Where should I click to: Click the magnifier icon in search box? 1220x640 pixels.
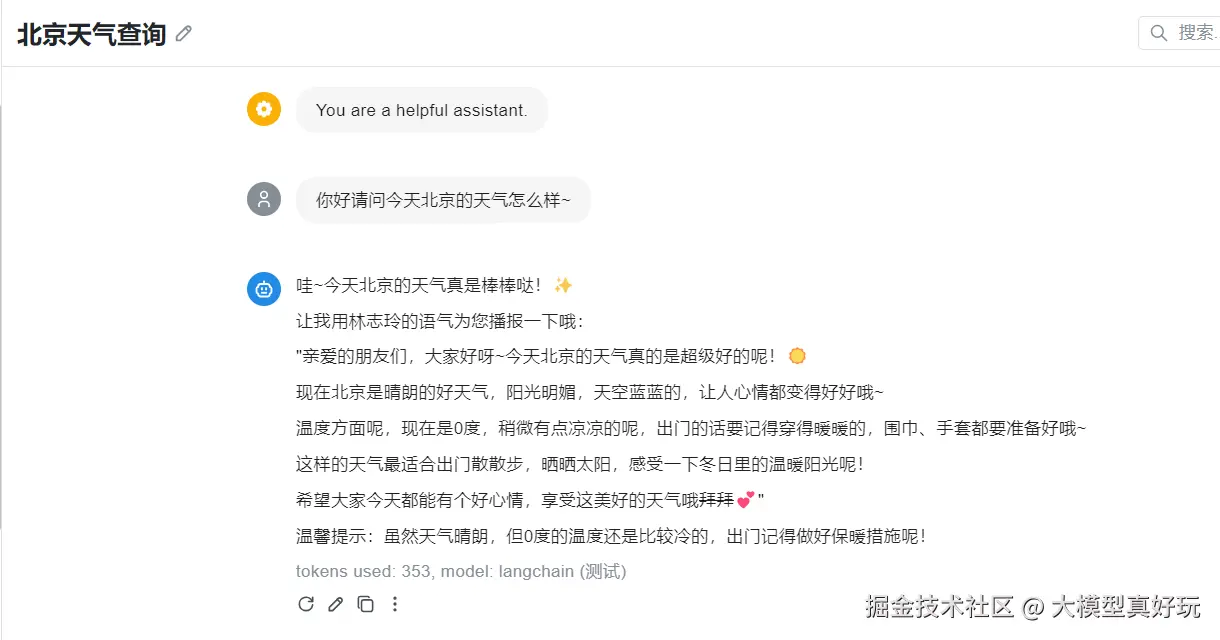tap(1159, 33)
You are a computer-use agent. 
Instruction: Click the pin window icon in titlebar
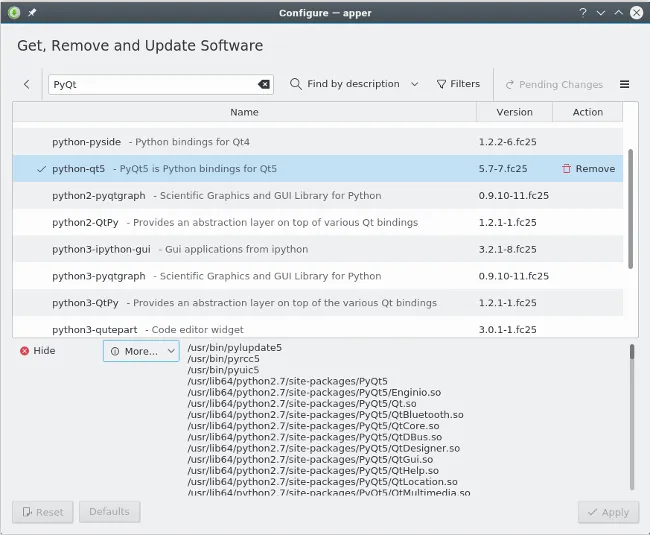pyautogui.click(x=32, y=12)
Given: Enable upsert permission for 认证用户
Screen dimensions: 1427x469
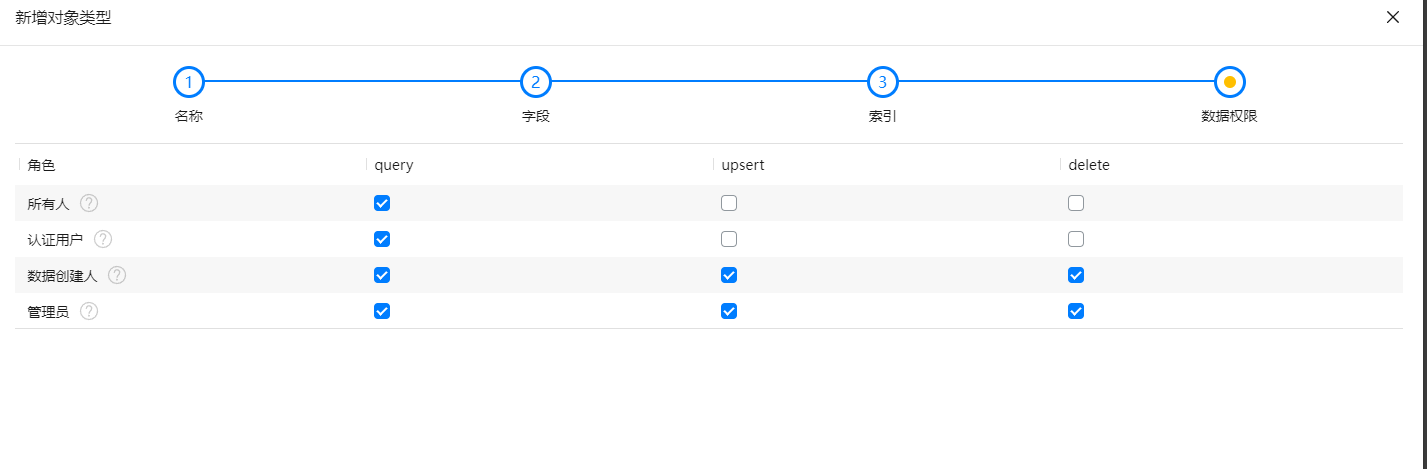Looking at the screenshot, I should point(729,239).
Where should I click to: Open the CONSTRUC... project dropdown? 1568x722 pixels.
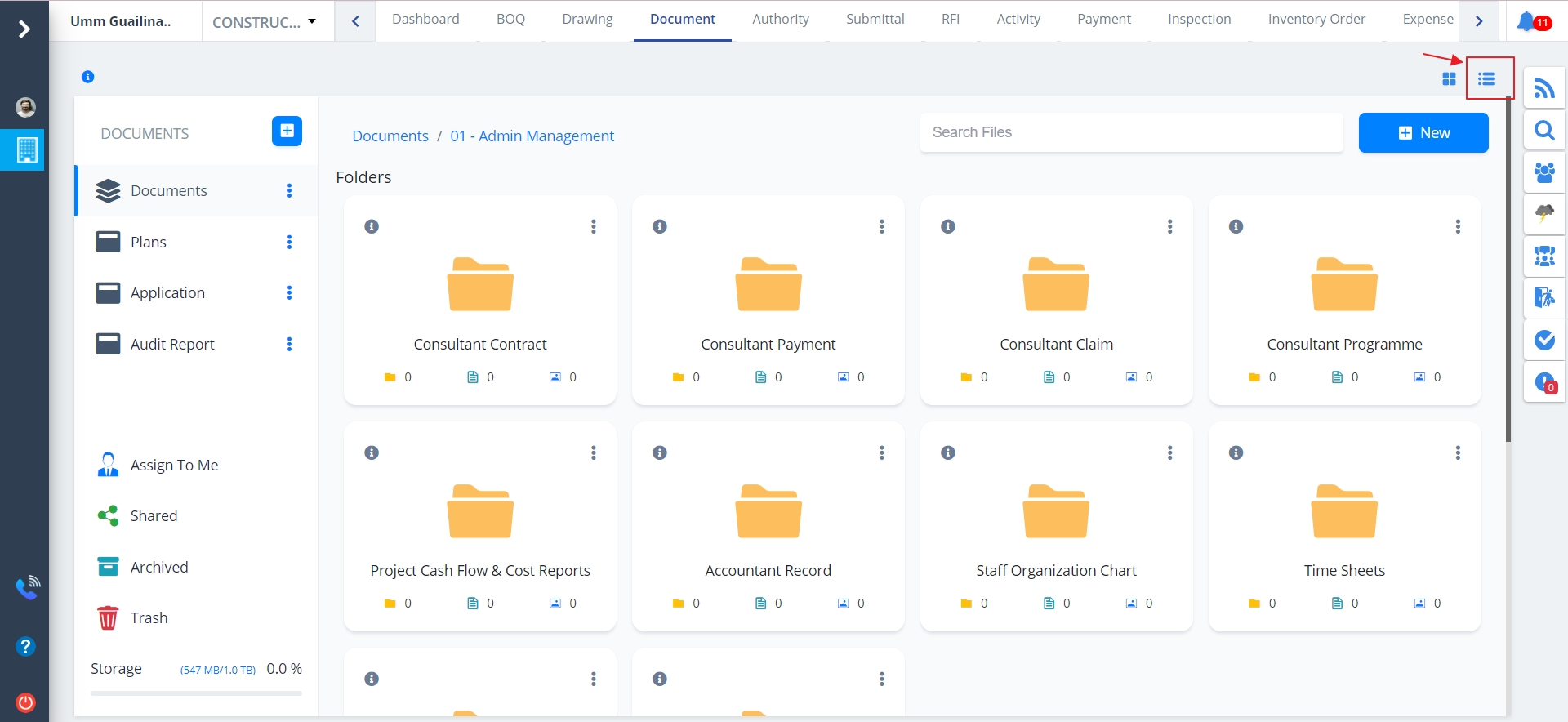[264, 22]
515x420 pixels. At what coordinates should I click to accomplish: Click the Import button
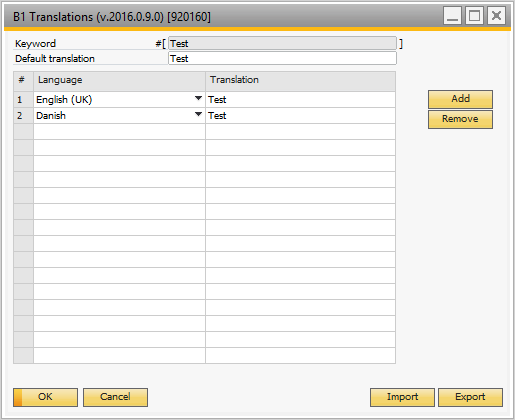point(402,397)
========
= Task objective =
Repeat exactly and only the lines from the one holding "515x420 pixels. At" through the final line of the entries; no pictures.

= Response area =
515x420 pixels. At what coordinates should I click to accomplish: Click the Import button
point(402,397)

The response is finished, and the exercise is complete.